--- What you should do ---
From the listing below, copy each line that holds "screenshot".
======== Dataset excerpts ========
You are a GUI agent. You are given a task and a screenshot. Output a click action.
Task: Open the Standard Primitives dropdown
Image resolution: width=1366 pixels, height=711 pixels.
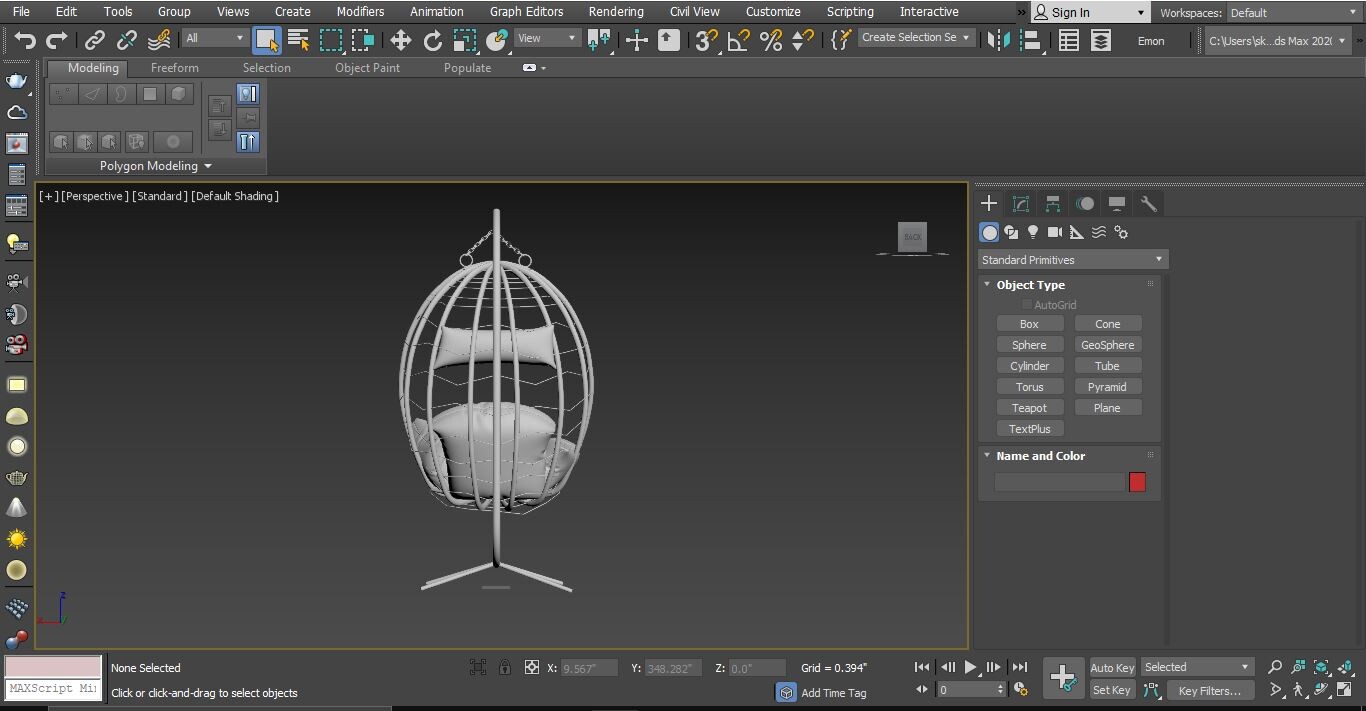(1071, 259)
========
======== Dataset excerpts ========
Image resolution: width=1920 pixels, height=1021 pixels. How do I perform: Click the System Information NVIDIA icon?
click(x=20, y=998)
========
======== Dataset excerpts ========
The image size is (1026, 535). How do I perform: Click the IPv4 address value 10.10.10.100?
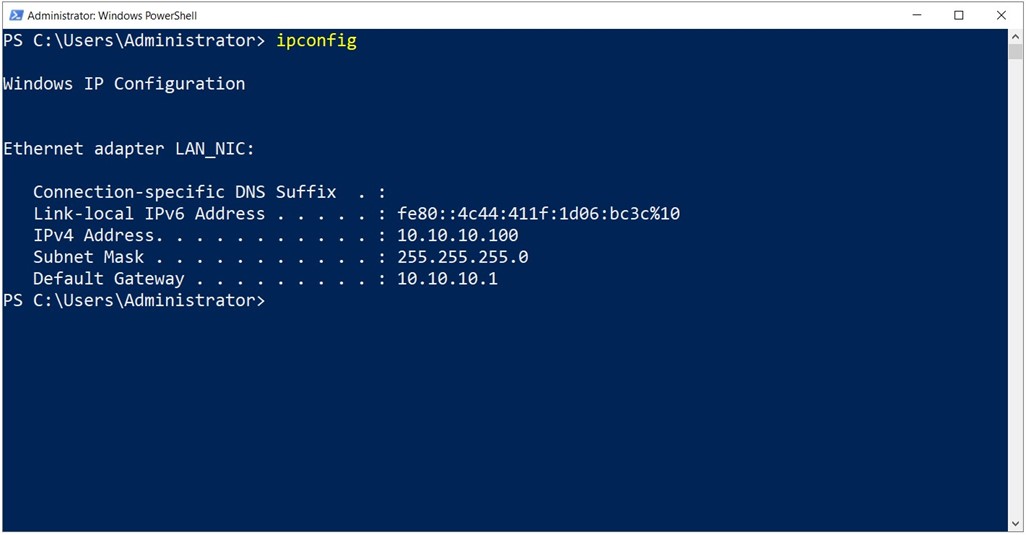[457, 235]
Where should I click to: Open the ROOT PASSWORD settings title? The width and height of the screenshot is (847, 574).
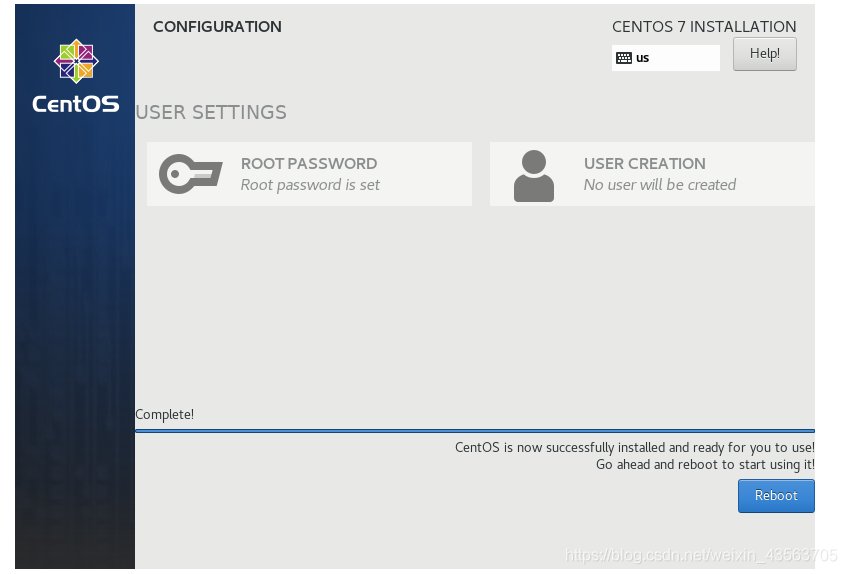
========
--- Solution to this exercise ---
You are a GUI agent. You are given a task and a screenshot. Output a click action.
Where should I click to: Open the ROOT PASSWORD settings title? The width and height of the screenshot is (847, 574).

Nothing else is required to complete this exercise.